UFP Technologies Data Breach Affects Key Systems: Investigation Underway

UFP Technologies, Inc., a leading designer and custom manufacturer of medical devices and sterile packaging, recently experienced a cybersecurity incident impacting its information technology systems. The company detected suspicious activity on Feb. 14, 2026, and began investigating the situation with the help of external cybersecurity experts.

The breach affected many, but not all, of the company’s IT systems. Critical business functions such as billing and label making for customer deliveries were disrupted. Although UFP Technologies’ contingency plans and data backup systems allowed operations to continue in all material respects, the company confirmed that certain company or company-related data was either stolen or destroyed during the incident.

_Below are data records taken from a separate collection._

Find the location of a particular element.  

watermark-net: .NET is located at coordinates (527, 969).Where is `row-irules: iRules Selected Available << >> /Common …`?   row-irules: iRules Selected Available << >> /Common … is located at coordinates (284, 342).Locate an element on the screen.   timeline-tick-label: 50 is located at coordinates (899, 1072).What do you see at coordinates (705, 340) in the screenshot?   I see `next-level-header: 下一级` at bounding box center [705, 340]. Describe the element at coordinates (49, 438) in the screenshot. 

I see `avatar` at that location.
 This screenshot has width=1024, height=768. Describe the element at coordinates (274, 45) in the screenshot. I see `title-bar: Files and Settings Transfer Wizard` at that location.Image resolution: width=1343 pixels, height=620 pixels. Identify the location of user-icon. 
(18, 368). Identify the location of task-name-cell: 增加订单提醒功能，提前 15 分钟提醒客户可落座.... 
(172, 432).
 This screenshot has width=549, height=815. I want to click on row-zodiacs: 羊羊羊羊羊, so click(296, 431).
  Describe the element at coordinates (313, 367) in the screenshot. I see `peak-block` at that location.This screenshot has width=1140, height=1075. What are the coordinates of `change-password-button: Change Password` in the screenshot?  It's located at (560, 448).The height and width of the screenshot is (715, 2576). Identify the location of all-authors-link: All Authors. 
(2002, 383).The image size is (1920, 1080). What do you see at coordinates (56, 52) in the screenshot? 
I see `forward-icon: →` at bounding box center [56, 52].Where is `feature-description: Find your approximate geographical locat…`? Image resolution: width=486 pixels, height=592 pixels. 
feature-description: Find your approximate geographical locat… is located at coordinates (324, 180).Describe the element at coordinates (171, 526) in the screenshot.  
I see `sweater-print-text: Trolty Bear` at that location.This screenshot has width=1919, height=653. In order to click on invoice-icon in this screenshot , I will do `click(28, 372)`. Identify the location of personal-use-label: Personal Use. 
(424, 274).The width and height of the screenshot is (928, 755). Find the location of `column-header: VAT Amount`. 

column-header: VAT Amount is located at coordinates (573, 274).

At this time, the company is still investigating the extent of the breach, including whether any sensitive personal information or protected health information was involved. The company has confirmed that some files were exfiltrated, but has not yet determined the specific types of information exposed or the number of individuals affected.

The identity of the party responsible for the breach has not been disclosed, but the company believes the threat actor has been removed from its systems and access to impacted information has been restored.

The breach was disclosed to the U.S. Securities and Exchange Commision.

UFP Technologies' response

UFP Technologies is currently evaluating what legal and regulatory notifications or filings may be required as a result of the incident.

As of the latest update, the company has not identified a material impact on its financial systems, operations or financial condition. The company expects that a significant portion of the direct costs related to the incident will be reimbursed through insurance.

For individuals who may be affected, it is important to remain vigilant. Since the investigation is ongoing and the extent of any sensitive information exposure is not yet known, those who have interacted with UFP Technologies should monitor their accounts and communications for unusual activity.

The company will provide additional notifications as required by law if it is determined that personal information was compromised.